My horse Banner went through a few homes before he made it to me. He was notorious for running through electric fences to get away from any sort of pressure and if he is overwhelmed by something, he will just rear and take off...I’ve received a small rope burn or two to prove it. Apparently, he was ridden in his previous homes (but he would just buck everyone off) and so in my naivety (read: stupidity) I thought, “Well we’ve developed a good bond and he trusts me so, let’s go for a hack!” [Read more about my journey with Banner here.]
I ignored the little gnawing sensation in the back of my mind that said, “Perhaps, you shouldn’t.”
About two seconds into the hack he starts bucking so I think, “That’s fine, I’ll just pop off and land on this soft grass we’re on.”
Let me tell you, that is not at all what happened.
I landed, my shoulder came out of the socket and three hours later I was being knocked out in a hospital (while still screaming bloody murder) so that my shoulder could be put back in the socket where it belongs. One surgery and a year of physiotherapy later, my shoulder is roughly 60-70% back to normal.

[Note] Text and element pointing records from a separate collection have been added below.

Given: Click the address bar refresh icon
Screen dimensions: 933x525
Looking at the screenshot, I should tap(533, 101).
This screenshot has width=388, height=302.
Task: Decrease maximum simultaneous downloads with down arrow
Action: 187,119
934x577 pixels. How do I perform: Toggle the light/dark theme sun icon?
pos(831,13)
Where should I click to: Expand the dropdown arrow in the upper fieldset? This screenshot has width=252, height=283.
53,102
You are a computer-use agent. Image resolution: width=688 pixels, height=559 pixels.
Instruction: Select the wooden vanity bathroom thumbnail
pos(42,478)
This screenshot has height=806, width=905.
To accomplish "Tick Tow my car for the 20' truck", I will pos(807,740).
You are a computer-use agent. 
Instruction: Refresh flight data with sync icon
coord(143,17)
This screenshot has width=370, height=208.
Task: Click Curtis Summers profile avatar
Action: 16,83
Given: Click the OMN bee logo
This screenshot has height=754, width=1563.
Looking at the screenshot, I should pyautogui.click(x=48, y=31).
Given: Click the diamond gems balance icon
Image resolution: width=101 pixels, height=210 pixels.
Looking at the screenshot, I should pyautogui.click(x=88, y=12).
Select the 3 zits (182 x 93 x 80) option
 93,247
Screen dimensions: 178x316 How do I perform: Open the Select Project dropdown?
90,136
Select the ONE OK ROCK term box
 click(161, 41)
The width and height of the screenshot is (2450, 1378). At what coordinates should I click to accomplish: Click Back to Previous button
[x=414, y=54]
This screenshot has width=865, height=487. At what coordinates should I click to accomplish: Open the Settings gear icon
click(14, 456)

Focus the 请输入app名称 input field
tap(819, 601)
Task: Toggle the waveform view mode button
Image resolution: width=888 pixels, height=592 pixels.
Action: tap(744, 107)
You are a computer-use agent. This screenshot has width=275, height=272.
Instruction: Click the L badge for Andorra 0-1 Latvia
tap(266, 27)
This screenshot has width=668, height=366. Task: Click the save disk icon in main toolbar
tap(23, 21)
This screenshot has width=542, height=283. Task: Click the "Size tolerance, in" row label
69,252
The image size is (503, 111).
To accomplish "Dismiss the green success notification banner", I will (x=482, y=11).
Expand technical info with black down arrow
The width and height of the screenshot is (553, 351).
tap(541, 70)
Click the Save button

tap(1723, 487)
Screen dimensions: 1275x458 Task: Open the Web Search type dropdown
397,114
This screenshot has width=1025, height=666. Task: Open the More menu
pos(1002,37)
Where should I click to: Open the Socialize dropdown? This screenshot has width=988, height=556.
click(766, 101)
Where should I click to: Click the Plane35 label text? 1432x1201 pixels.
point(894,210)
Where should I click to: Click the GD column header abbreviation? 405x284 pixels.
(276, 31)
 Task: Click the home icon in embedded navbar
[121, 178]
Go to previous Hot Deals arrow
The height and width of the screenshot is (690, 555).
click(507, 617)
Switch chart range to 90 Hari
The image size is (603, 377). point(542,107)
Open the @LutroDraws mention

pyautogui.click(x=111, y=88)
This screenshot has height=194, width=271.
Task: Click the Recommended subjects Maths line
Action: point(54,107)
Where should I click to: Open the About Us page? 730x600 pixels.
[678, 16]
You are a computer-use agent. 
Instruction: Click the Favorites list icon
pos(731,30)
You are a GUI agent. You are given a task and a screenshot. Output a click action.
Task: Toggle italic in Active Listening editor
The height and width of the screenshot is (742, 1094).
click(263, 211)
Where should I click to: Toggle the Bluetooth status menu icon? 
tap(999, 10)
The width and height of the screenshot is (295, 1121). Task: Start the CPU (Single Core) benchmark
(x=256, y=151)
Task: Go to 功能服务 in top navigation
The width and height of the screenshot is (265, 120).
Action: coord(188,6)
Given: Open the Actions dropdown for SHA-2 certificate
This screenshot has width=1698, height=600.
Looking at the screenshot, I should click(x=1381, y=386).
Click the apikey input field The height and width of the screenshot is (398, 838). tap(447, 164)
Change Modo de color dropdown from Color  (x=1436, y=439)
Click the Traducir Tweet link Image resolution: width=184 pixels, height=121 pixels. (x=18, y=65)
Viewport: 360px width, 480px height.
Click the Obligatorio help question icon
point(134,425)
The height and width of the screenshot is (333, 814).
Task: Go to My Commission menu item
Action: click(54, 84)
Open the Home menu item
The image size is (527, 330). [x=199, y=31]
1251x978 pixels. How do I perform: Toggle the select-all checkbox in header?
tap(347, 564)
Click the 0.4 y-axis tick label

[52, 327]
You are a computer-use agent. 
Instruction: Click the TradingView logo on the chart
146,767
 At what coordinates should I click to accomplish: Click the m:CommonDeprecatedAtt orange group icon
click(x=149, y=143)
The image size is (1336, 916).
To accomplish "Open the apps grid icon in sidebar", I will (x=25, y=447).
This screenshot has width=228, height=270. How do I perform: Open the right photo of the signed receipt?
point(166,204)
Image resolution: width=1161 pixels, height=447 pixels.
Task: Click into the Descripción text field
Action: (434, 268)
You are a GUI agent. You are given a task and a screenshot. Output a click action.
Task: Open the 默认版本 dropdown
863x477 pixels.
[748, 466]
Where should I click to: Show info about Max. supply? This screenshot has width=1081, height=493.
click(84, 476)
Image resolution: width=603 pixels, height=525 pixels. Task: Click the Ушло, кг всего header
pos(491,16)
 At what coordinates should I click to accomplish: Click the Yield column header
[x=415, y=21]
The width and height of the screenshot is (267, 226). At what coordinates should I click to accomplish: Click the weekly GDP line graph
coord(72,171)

Here’s what I learned from this experience
I am nowhere near a good enough rider to ride anything that could even potentially buck.
I should always trust my gut instinct if I’m not 100% comfortable getting on.
I don’t bounce as well as I did when I was a kid...somehow the ground got harder as I’ve aged or gravity got stronger...
Banner needs more groundwork...lots and lots of groundwork.
What lessons have you learned the hard way?